(T1089) SMALL EXTRACELLULAR VESICLES FROM METABOLICALLY REPROGRAMMED MESENCHYMAL STEM/STROMAL CELL AS A POTENTIAL IMMUNOSUPPRESSIVE MECHANISM FOR INFLAMMATORY AND AUTOIMMUNE DISEASES
PhDc Universidad de los Andes/IMPACT santiago, Region Metropolitana, Chile
Abstract: Inflammatory and autoimmune diseases significantly impact patients' health and quality of life, and their treatment remains a clinical challenge. Mesenchymal stem cells (MSCs), with diverse biological functions, represent a promising therapeutic approach due to their immunoregulatory effects. The immunomodulatory activity of MSCs is primarily mediated by paracrine factors. However, small extracellular vesicles (sEVs) have been identified as key players in mediating MSCs' biological functions.

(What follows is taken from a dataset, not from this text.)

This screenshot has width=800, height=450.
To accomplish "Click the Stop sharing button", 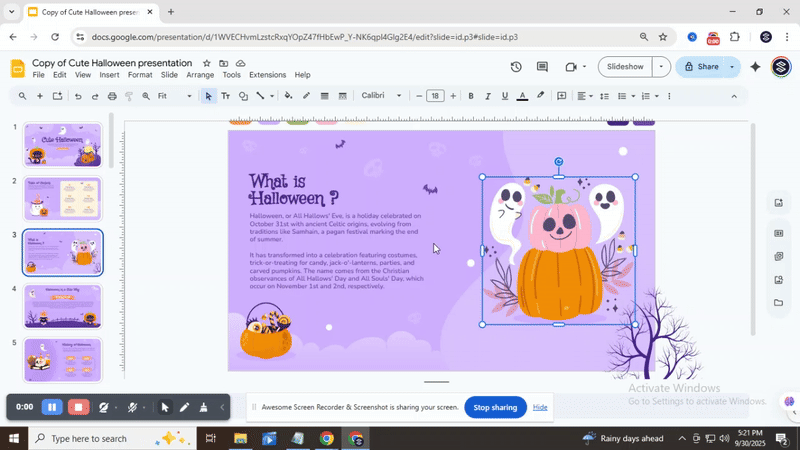I will [x=495, y=407].
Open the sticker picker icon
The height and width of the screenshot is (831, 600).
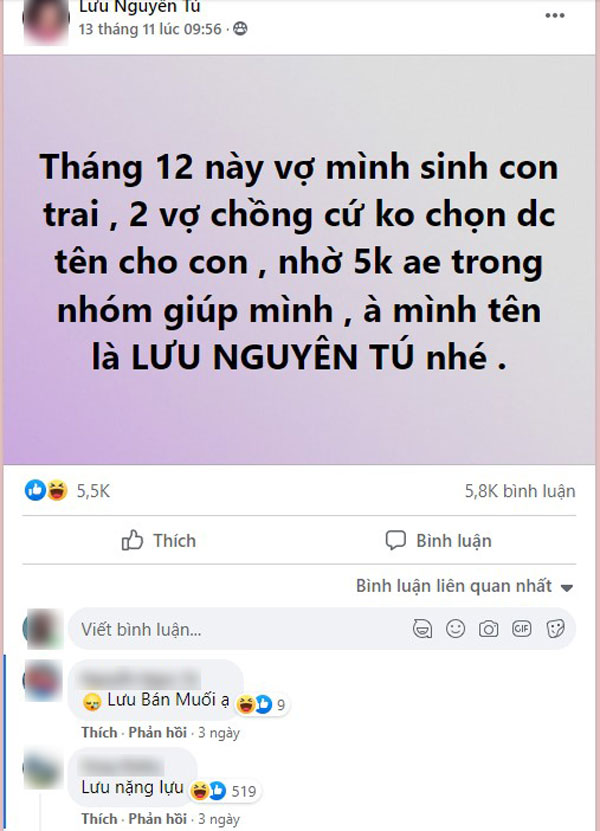(x=555, y=629)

Our studies on human umbilical cord MSCs (UC-MSCs) demonstrated that metabolic reprogramming to glycolysis significantly enhances their immunoregulatory capacity, particularly in modulating proinflammatory T cells (Th1, Th17) and inducing regulatory T cells (Tregs). In this study, we evaluated the immunosuppressive properties of sEVs derived from glycolytic and non-glycolytic UC-MSCs both in vitro and in vivo.

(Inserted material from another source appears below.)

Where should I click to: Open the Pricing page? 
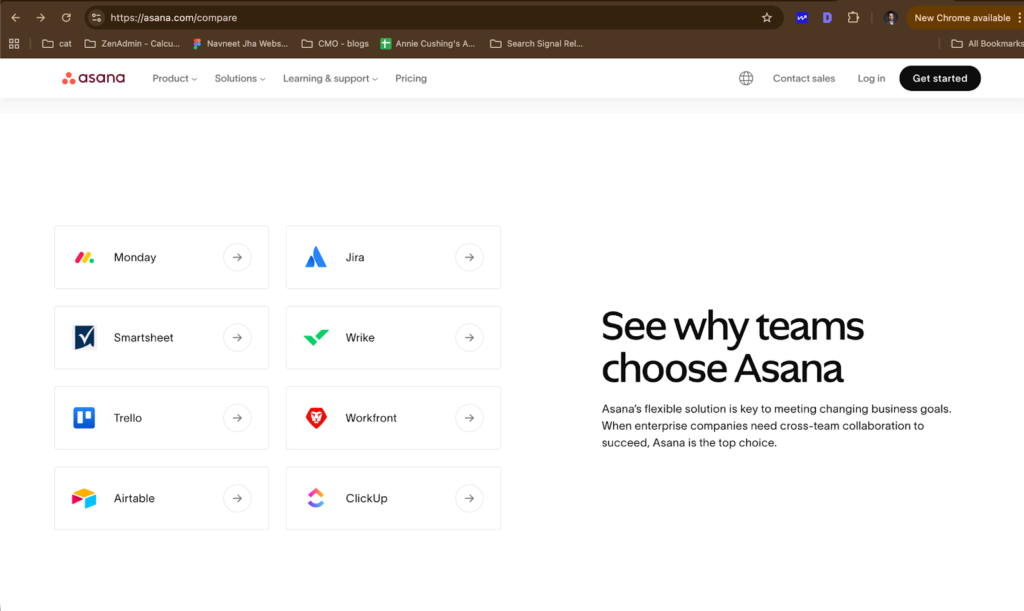pos(410,78)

sEVs-MSCglyco and sEVs-MSCnon-glyco were isolated and characterized using NTA and FACS. Their immunosuppressive activity was assessed first on PBMCs. Additionally, sEV internalization by T cells was evaluated using RTqPCR. We also analyzed the effect of sEVs on memory T cells by FACS, and the production of IL-10, measured by ELISA. Finally, we investigated the immunosuppressive activity of sEVs in vivo using mouse models of delayed-type hypersensitivity (DTH) and collagen-induced arthritis (CIA).
sEVs-MSCglyco significantly reduced T cell proliferation, decreased Th1 cell populations, and induced Treg cells in vitro. Additionally, sEVs were internalized by memory T cells, leading to a reduction in Th1 and Th17 cell populations without affecting Tregs, alongside an increase in IL-10 production. In vivo, sEVs-MSCglyco significantly reduced the inflammatory response in the DTH model by decreasing proinflammatory T cell populations. In the CIA model, infusion of sEVs-MSCglyco reduced disease incidence and progression compared to the control group, correlating with a significant decrease in Th1 and Th17 cells in lymph nodes and peripheral blood.

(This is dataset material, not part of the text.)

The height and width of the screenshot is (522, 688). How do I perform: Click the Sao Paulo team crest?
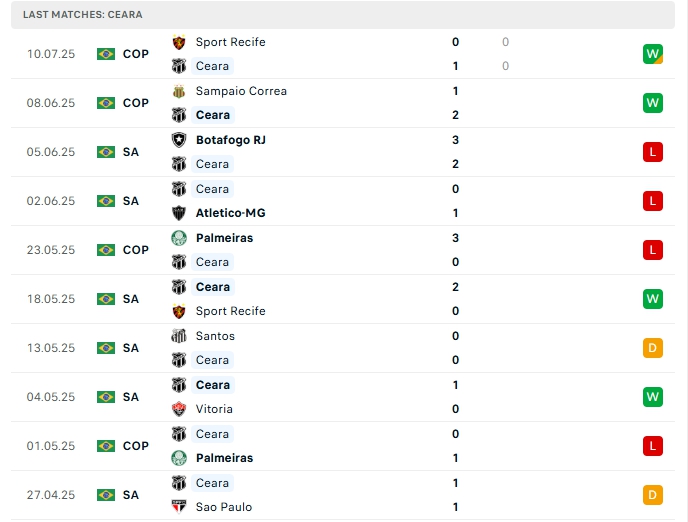pyautogui.click(x=179, y=507)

Glycolytic MSC-derived sEVs effectively modulate activated T cells, enhancing immunoregulatory capabilities both in vitro and in vivo, underscoring their potential as a therapeutic tool for treating inflammatory and autoimmune diseases.
Funding Source: Supported by the ANID from Chile through the grants FONDECYT Regular N°1211353; FONDEF ID: 21110194; and IMPACT FB 210024; Fondecyt Inicio: 11220549; Beca Doctorado Nacional Folio:21210735 and beca FAI Universidad de los Andes.